** TASK DATA **

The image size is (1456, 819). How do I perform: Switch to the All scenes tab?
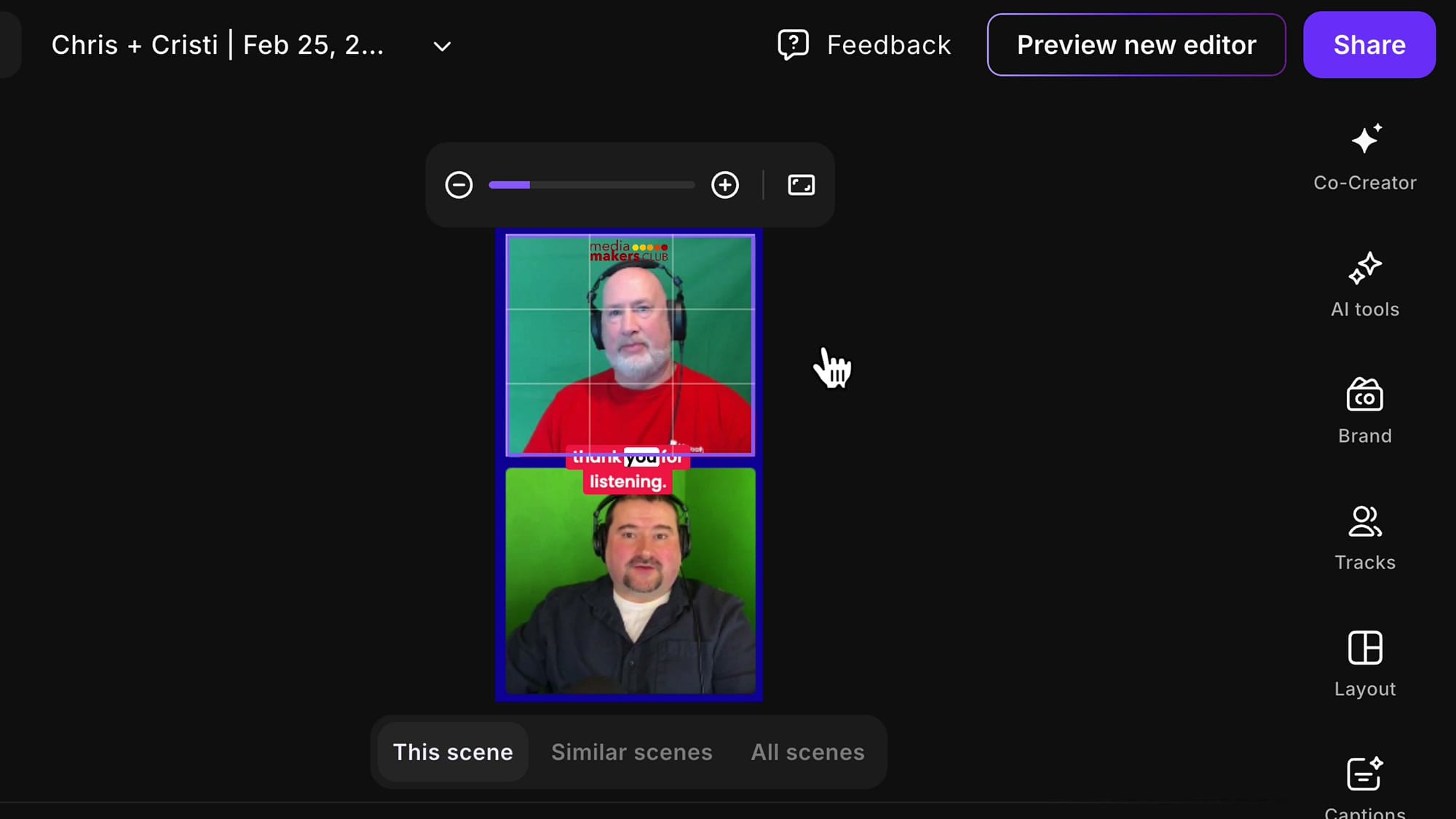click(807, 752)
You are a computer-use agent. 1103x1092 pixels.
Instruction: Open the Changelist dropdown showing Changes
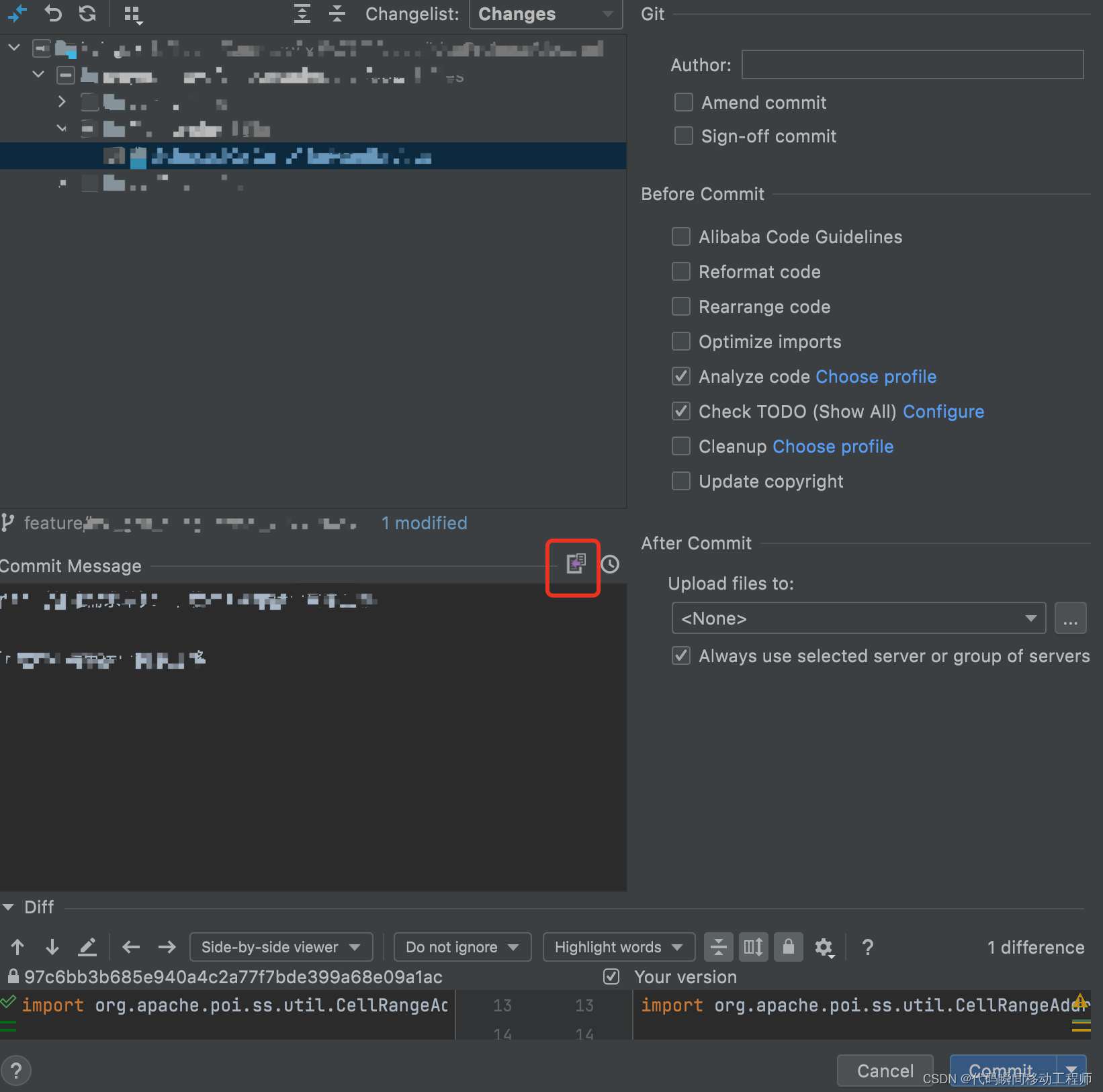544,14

** TASK PROMPT **
Beginning with the line where "You are a computer-use" appears, restate word for word every line down to the last one in the data, but keep the pictures out.

** YOUR SOLUTION **
You are a computer-use agent. 1103x1092 pixels.
Instruction: Open the Changelist dropdown showing Changes
544,14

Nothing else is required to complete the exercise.